Satrio langsung menariknya mundur. “Elysia, itu bukan dia.”
Edric atau orang yang menyerupainya tersenyum tipis. “Aku selalu ada di sini. Aku tidak pernah benar-benar pergi.”
Elysia menatapnya dengan mata yang telah dipenuhi air mata. “Jika kau benar-benar Edric, buktikan!”
Sosok itu terdiam. Lalu, perlahan, ia mengangkat tangannya dan menunjukkan sesuatu, cincin pernikahan mereka.
Jantung Elysia berdegup kencang. Itu adalah cincin yang Edric kenakan pada hari terakhirnya di dunia nyata.
“Tidak mungkin…” bisiknya.
Satrio, yang sejak tadi bersiaga, merasa ada sesuatu yang tidak beres. Ia mencengkeram lengan Elysia lebih erat.
“Jangan percaya begitu saja.”
Sosok itu mendekat. Ia tidak menunjukkan niat menyerang, tetapi ada sesuatu dalam tatapan matanya yang membuat udara di sekitar terasa lebih berat.
“Aku bisa membawa kita kembali,” katanya. “Tapi kau harus percaya padaku.”
Elysia terpecah antara logika dan perasaannya.
Satrio menyela. “Kalau kau benar-benar Edric, kenapa baru muncul sekarang?”
Sosok itu menghela napas. “Karena aku baru menemukan jalan keluar.”
Ia menoleh ke cermin, di mana bayangan-bayangan lain masih bergerak di dalamnya.
“Ada hal yang lebih besar yang sedang terjadi, Elysia. Aku tahu apa yang terjadi padaku… aku tahu siapa yang menyebabkan semua ini.”
Elysia menahan napas.
“Siapa?”
Edric menatapnya dengan dalam, lalu berbisik.
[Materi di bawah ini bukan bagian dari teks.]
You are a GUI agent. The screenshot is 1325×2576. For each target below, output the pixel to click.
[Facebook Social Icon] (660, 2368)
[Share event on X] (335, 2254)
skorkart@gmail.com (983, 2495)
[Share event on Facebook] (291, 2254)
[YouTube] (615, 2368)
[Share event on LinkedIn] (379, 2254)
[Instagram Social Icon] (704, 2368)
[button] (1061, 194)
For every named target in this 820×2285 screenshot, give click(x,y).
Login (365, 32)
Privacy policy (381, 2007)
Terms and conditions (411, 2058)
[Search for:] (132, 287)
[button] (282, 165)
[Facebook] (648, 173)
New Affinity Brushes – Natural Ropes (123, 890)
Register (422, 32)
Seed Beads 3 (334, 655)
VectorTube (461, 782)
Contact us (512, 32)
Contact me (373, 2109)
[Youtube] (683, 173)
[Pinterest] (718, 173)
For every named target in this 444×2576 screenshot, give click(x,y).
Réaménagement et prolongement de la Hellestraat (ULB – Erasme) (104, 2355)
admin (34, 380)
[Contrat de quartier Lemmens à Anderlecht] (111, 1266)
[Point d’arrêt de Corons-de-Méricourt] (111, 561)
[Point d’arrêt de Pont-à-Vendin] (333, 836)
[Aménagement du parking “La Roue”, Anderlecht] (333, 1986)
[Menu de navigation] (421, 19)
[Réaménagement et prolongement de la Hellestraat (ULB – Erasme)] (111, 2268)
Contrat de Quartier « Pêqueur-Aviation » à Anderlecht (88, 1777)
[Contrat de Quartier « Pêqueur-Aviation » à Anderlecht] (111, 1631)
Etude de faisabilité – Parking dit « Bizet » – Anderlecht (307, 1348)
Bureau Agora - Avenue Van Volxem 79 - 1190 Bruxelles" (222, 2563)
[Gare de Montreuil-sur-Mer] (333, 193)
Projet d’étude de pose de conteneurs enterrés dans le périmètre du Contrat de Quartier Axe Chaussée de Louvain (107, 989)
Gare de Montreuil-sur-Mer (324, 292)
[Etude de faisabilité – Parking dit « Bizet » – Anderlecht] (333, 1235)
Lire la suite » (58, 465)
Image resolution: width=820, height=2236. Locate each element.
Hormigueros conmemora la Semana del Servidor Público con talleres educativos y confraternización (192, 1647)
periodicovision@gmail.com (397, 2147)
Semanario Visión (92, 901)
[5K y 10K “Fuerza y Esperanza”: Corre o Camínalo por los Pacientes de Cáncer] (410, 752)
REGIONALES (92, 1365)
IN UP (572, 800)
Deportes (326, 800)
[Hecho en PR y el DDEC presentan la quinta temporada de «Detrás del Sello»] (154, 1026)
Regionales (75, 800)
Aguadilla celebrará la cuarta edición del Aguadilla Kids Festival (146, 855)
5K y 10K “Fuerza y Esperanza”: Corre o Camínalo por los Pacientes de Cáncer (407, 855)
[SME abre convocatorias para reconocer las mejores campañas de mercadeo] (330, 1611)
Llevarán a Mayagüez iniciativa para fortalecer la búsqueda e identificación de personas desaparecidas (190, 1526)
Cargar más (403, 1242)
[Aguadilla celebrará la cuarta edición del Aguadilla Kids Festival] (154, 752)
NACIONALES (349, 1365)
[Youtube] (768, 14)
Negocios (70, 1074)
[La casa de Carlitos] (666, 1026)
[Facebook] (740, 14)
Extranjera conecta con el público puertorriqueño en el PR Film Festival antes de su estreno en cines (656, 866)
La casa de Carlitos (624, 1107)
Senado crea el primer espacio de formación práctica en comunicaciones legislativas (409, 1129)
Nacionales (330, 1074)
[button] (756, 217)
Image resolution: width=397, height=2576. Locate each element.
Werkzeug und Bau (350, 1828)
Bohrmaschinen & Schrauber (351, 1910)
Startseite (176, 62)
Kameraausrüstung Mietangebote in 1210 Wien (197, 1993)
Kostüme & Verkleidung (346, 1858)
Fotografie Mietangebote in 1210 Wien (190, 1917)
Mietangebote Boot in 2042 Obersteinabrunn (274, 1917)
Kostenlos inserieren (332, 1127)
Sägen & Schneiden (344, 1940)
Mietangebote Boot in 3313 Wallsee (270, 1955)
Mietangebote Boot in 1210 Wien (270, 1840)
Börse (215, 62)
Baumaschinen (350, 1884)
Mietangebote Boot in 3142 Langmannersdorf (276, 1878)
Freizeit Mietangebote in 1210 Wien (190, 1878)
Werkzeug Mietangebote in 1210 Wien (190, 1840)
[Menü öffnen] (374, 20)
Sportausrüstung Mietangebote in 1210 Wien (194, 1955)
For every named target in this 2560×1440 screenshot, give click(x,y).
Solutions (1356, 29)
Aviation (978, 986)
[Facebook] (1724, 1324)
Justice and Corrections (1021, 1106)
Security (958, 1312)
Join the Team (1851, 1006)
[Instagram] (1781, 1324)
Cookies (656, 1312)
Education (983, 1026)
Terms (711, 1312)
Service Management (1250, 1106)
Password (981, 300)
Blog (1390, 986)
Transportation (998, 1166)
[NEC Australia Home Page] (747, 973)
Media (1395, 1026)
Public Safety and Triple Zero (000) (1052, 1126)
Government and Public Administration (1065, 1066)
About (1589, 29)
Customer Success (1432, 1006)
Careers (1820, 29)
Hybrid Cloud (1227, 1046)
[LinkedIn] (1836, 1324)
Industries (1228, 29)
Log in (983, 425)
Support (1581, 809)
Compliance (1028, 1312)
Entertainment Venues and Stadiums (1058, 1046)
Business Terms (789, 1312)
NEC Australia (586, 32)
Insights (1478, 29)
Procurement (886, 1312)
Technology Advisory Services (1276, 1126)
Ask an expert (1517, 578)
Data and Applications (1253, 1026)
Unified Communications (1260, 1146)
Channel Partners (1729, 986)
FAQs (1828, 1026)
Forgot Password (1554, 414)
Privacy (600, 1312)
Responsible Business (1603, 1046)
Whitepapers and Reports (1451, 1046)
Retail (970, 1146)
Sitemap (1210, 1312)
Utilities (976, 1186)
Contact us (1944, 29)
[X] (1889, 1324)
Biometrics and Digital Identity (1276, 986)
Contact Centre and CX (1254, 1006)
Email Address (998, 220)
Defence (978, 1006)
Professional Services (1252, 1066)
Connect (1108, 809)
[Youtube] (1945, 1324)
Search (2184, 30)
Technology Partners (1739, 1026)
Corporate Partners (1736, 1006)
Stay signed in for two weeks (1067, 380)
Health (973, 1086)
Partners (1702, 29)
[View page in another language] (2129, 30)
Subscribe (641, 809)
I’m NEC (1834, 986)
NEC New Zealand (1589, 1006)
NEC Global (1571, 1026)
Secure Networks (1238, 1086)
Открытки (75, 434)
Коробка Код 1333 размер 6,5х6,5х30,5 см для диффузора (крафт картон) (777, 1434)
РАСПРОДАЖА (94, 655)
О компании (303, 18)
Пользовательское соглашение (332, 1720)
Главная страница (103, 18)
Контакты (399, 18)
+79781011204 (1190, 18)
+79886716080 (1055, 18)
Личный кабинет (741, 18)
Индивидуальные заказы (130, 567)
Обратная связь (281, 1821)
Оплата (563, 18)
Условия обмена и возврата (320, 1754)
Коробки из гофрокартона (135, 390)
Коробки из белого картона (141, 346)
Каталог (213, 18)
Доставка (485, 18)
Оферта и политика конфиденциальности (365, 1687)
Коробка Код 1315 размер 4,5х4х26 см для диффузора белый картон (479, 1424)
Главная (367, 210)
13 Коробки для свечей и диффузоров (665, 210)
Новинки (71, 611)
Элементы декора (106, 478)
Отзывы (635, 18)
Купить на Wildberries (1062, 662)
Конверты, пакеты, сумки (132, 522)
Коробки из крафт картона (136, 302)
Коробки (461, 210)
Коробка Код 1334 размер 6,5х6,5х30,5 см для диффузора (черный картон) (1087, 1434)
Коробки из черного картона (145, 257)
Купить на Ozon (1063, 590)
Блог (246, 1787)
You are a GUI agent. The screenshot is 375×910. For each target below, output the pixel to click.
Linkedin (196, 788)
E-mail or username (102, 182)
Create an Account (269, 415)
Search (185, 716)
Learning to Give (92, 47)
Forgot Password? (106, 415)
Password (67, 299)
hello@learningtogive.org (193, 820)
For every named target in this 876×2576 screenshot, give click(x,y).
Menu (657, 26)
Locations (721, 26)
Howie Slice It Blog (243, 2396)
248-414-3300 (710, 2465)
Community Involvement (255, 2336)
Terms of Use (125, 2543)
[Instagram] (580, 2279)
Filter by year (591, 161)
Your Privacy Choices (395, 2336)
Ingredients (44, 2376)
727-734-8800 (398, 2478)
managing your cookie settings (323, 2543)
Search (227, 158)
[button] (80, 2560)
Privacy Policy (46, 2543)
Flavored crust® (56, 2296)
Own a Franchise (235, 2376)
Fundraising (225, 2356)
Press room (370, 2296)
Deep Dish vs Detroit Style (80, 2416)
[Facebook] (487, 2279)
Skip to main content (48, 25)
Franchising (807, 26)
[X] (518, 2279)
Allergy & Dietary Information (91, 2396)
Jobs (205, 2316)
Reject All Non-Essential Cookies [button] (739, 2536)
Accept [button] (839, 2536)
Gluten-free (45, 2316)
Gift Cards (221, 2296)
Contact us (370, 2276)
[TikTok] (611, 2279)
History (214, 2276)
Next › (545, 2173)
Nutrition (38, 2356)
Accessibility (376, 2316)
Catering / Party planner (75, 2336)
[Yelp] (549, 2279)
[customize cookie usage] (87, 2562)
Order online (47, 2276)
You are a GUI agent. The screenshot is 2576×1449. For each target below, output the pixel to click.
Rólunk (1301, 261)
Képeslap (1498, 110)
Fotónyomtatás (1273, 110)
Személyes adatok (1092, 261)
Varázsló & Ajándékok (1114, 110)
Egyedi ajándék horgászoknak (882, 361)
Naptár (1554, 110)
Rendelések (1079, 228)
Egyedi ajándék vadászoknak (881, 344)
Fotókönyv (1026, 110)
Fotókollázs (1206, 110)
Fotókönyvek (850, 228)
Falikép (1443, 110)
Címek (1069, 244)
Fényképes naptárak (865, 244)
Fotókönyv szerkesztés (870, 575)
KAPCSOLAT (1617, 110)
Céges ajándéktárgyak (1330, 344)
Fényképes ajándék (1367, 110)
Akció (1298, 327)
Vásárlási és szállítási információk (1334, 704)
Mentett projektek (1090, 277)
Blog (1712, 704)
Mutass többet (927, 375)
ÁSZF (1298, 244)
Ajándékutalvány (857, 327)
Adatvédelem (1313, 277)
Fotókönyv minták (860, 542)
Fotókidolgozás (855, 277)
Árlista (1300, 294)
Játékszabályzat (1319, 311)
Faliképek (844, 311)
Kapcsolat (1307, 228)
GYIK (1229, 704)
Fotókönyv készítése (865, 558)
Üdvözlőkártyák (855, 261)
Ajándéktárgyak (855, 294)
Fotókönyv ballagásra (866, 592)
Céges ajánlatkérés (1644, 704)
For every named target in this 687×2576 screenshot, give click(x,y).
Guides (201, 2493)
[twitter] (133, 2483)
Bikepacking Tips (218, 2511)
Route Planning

“Seseorang yang sangat kau percaya.”
Darah Elysia seakan membeku di nadinya.
Satrio menegang. “Apa maksudmu?”
Namun, sebelum Edric bisa menjawab, cermin kembali bergetar hebat. Dari dalamnya, tangan-tangan hitam muncul, mencoba menariknya kembali.
Edric meronta. “Elysia! Jangan pernah percaya pada—”
Sebelum ia bisa menyelesaikan kata-katanya, cermin itu pecah dengan suara menggelegar, dan sosok Edric lenyap dalam kabut hitam yang lenyap bersamaan dengan pecahan kaca.
Elysia terduduk di lantai, tubuhnya gemetar. Satrio menggenggam lengannya, memastikan ia baik-baik saja.
“Apa yang dia maksud?” gumamnya. “Seseorang yang aku percaya?”
Satrio menatap pecahan cermin yang berserakan di lantai. “Kita harus mencari tahu.”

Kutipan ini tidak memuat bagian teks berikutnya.